This site contains material associated with the book: Probabilistic Spiking Neuronal Nets – Data, Models and Theorems by Antonio Galves, Eva Löcherbach and Christophe Pouzat (Springer, 2024).
1.1. Type of exercises
You will find here numerical exercises coming in different "flavors" to which tags are associated:
- coding exercises
- require a minimal programming experience and consist in developing some code (writing a function, a program, a script).
- simulation exercises
- consist in running a simulation code (usually developed in a coding exercise) and perform some basic analysis on the result; this requires only basic computer skills like calling a program.
- projects
- something more extensive (taking obviously more time) leading for instance to the reproduction of the simulations and figures of one of the book chapter.
Solutions are systematically provided in Python (supplemented by NumPy and matplotlib). Solutions in a compiled language like Fortran or C
will also be provided for comparison, speed and stability in time (Python
is great but evolves much too fast giving rise to severe stability issues).

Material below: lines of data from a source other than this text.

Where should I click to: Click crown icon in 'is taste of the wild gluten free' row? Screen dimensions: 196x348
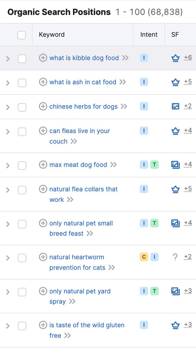175,326
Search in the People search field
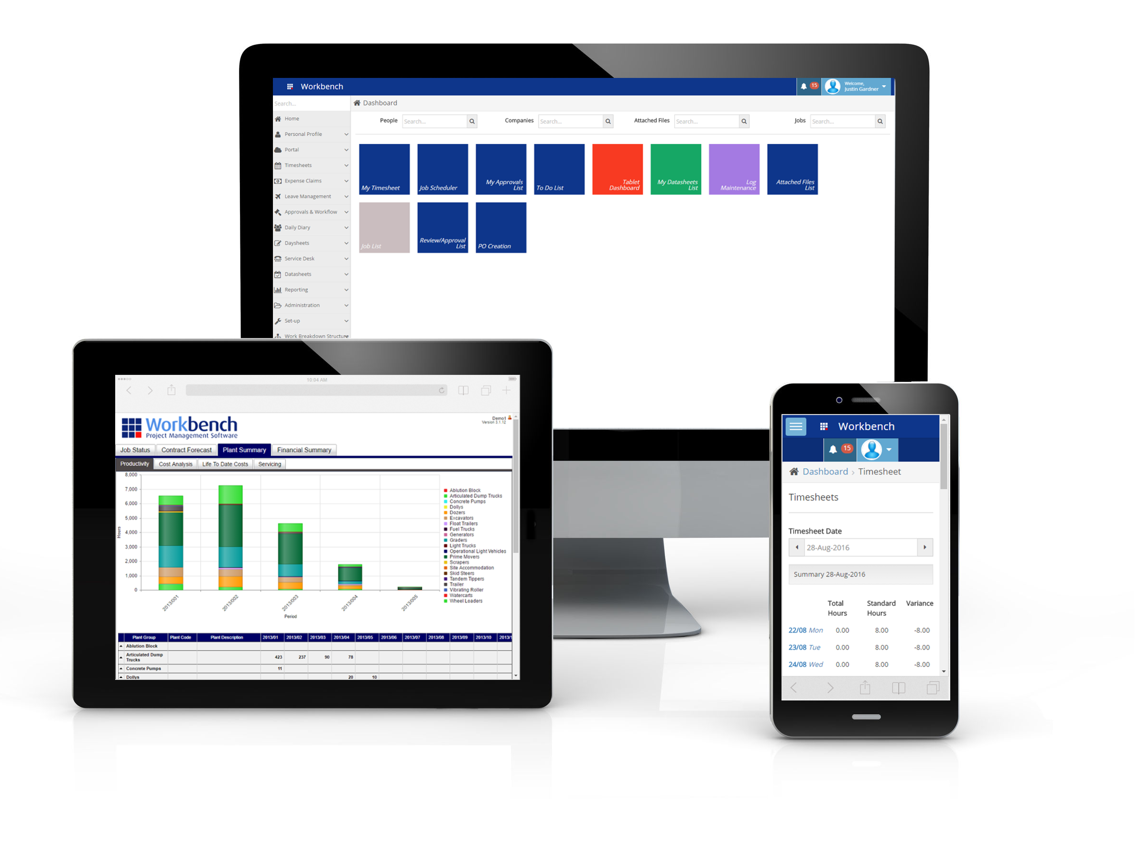The height and width of the screenshot is (841, 1140). tap(428, 121)
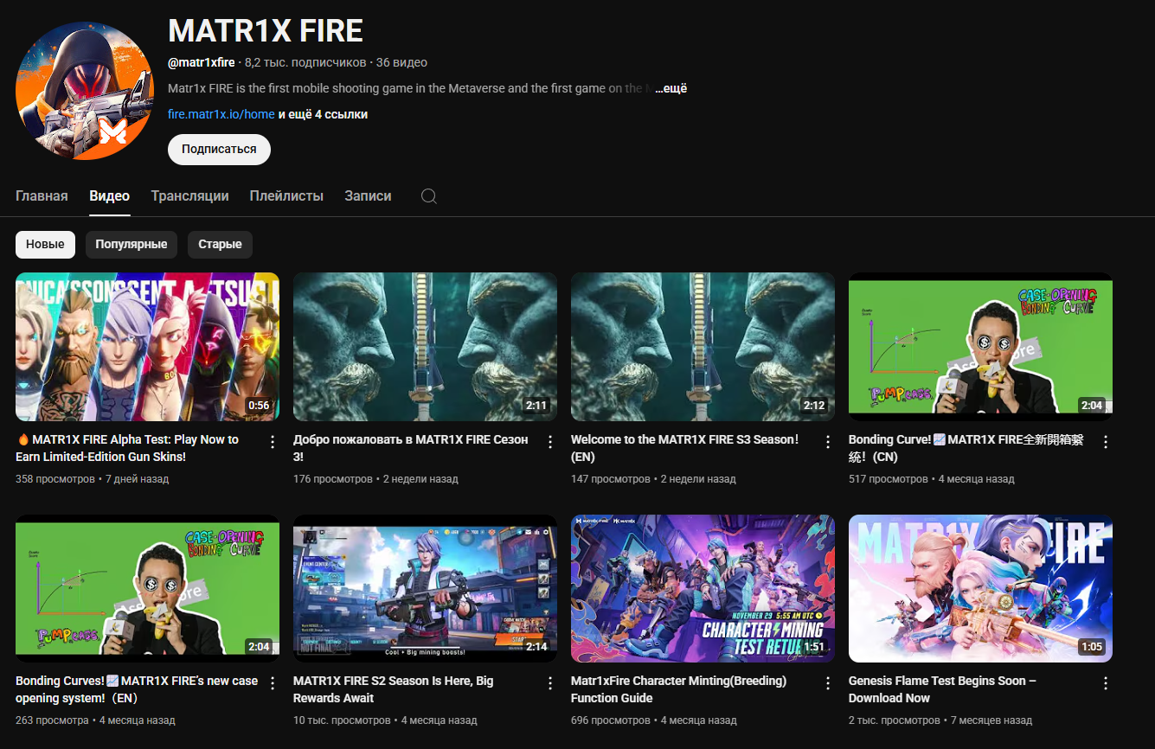Image resolution: width=1155 pixels, height=749 pixels.
Task: Go to the Плейлисты tab
Action: pyautogui.click(x=286, y=196)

A minimal familiarity with Python
is assumed, at least at the level of the official tutorial (a great and fun read!); reading the first chapters of Goodrich, Tamassia and Goldwasser, Data Structures and Algorithm in Python (2013), is highly recommended.
1.2. Figures
The codes generating (most of) the book figures are provided.
1.3. Code presentation
Since the codes can be a bit long from time to time, the literate programming approach will be used. This means a program or script will often be broken into "manageable" pieces, called code blocks, that are individually explained (when just reading the block is not enough). These code blocks are then pasted together to give the program/script. These manageable pieces are given a name like: <<name-of-the-block>>
upon definition. Each piece is then referred to by this name when used in subsequent code blocks. See Schulte, Davison, Dye and Dominik (2012) A Multi-Language Computing Environment for Literate Programming and Reproducible Research for further explanations.

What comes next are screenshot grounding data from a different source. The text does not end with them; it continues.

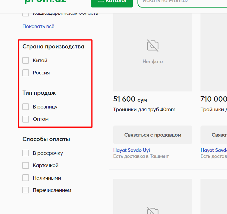Open the Каталог menu button
Image resolution: width=227 pixels, height=214 pixels.
[x=112, y=3]
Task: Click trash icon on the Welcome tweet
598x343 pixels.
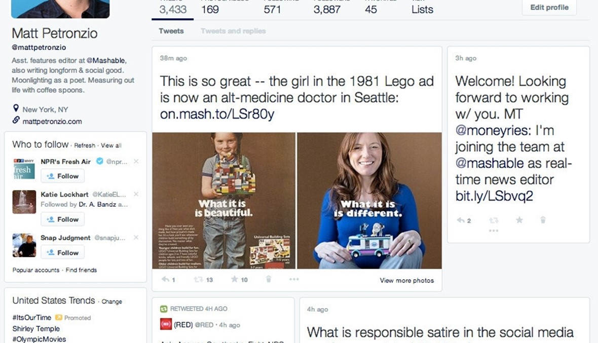Action: [543, 220]
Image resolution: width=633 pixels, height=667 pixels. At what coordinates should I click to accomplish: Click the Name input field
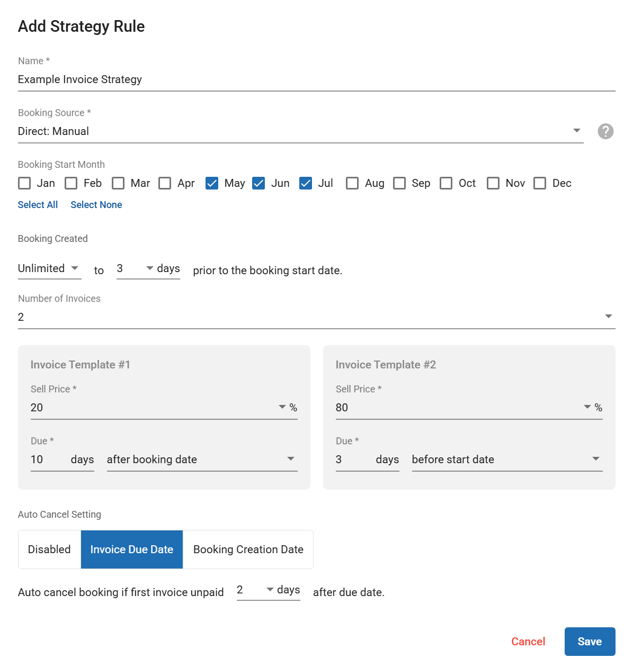pos(316,79)
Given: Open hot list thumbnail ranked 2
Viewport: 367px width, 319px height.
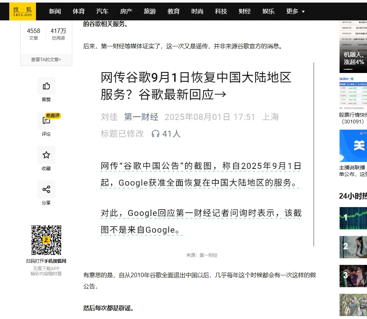Looking at the screenshot, I should click(x=353, y=247).
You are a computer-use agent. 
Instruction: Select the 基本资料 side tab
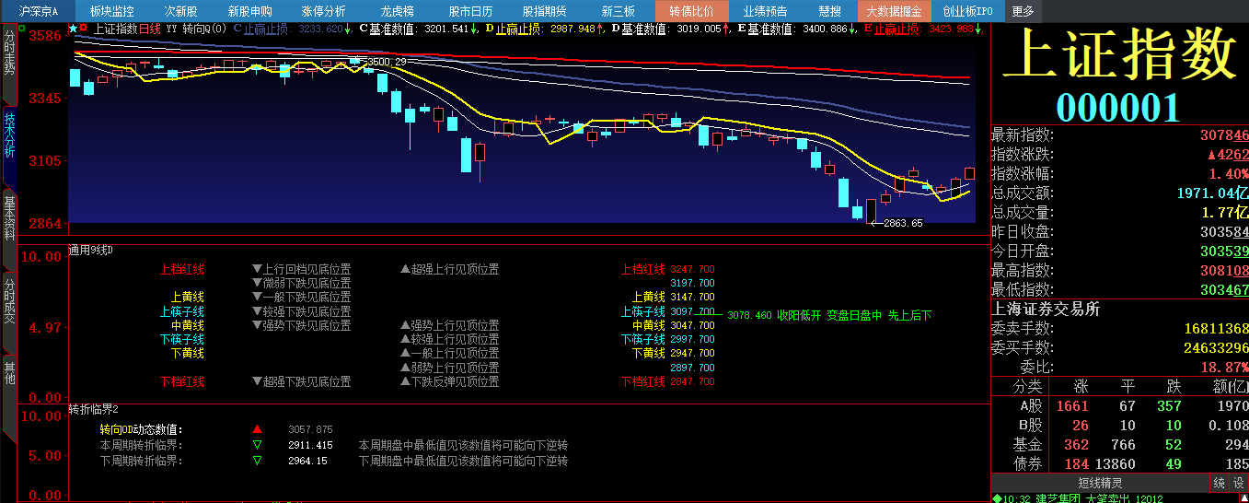click(9, 217)
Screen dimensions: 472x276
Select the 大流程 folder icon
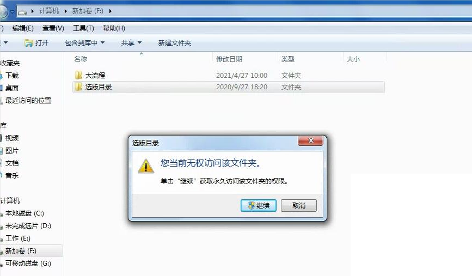tap(78, 75)
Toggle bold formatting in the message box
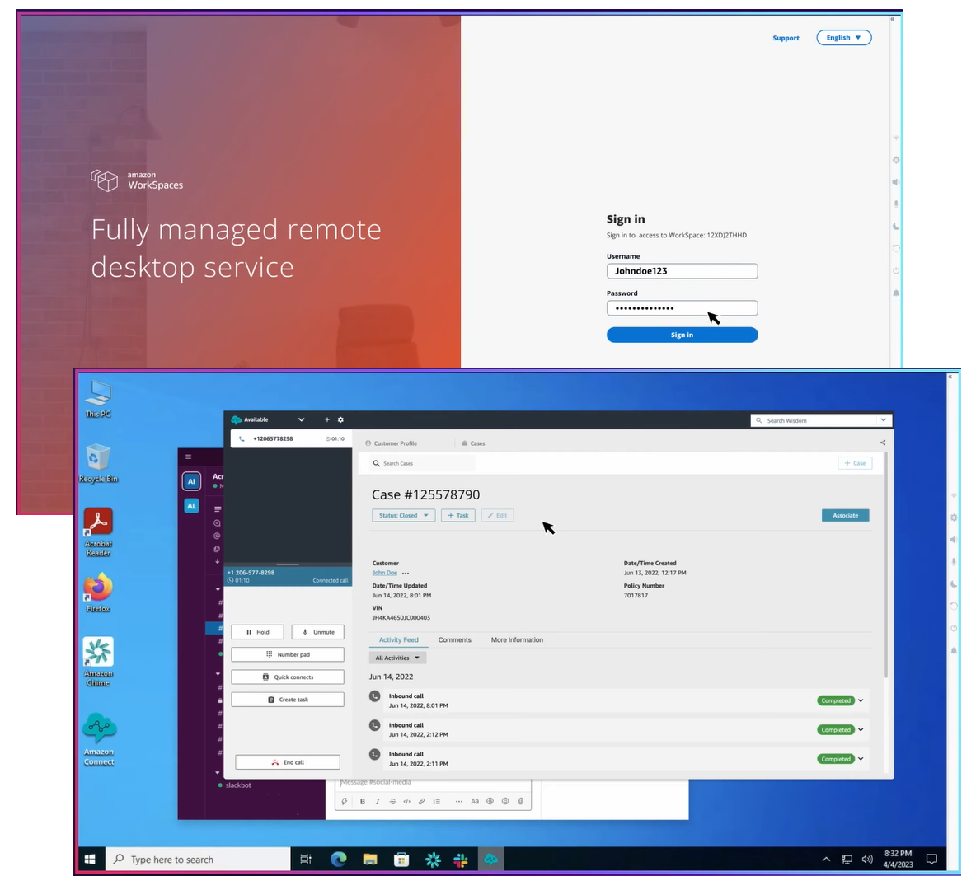 tap(362, 800)
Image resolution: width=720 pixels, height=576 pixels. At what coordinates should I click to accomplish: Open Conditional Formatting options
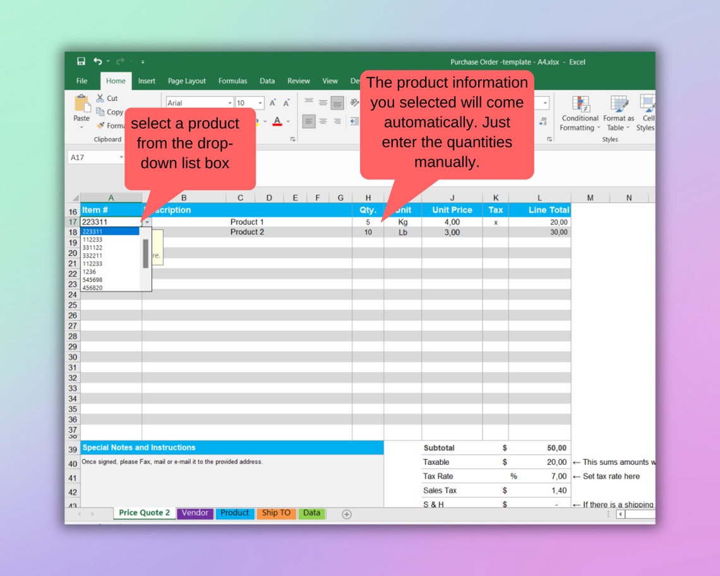pos(579,114)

Many examples and solutions assume that you have a copy of the code directory (and of its content) in your Python
working directory (what is returned by os.getcwd).
1.4. Acknowledgments
Antonio Galves was partially supported by the Brazilian National Council for Scientific and Technological Development (CNPq ) grant number 314836/2021-7. Eva Löcherbach and Christophe Pouzat have been supported by the French National Research Agency (ANR-19-CE40-0024, ANR-22-CE45-0027-01) through the ChaMaNe (E.L.) and SIMBADNESTICOST (C.P.) projects.
2. Chapter 2 Material
2.1. A versatile discrete simulator (project)
Write a versatile simulator covering the different models of Chap. 2 and more. See the dedicated page to read either as a detailed description of a code or as a set of small exercises leading to the code development. (In progress)
2.2. A cross-correlation histogram function (coding exercise)
Write a Python
function returning the cross-correlation histogram (or cross-correlogram) associated with two observed spike trains. We use the definition of Brillinger, Bryant and Segundo (1976) Eq. 13, p. 218 (see also Perkel, Gerstein and Moore (1967)). These cross-correlation histograms are estimators of what Cox and Lewis (1966) call a cross intensity function. More precisely, given:
- a simulation/observation window \([0,t_{obs}]\), chosen by the experimentalist,
- the spike trains of two neurons, \(i\) and \(j\): \(\{T^i_1,\ldots,T^i_{N^i}\}\) and \(\{T^j_1,\ldots,T^j_{N^j}\}\), where \(N^i\) and \(N^j\) are the number of spikes of neurons \(i\) and \(j\) during the observation time window (notice that the two neurons are identical, \(i=j\), when we are dealing with an auto-correlation histogram),
- a maximum lag, \(0 < \mathcal{L} < t_{obs}\) (in practice \(\mathcal{L}\) must be much smaller than \(t_{obs}\) in order to have enough events, see below),
- \(K^i_{min} = \inf \left\{k \in \{1,\ldots, N^i\}: T^i_k \ge \mathcal{L}\right\}\),
- \(K^i_{max} = \sup \left\{k \in \{1,\ldots, N^i\}: T^i_k \le t_{obs}- \mathcal{L}\right\}\),
- an integer \(m \in \{m_{min} = -\mathcal{L}, \ldots, m_{max} = \mathcal{L}\}\),
the correlation histogram between \(i\) and \(j\) at \(m\) is defined by: \[ \widehat{cc}_{i \to j}(m) \equiv \frac{1}{\left(K^i_{max} -K^i_{min}+1\right)} \sum_{k = K^i_{min}}^{K^i_{max}} \sum_{l=1}^{N^j} \mathbb{1}_{\{T^j_l - T^i_k = m\}} \, . \]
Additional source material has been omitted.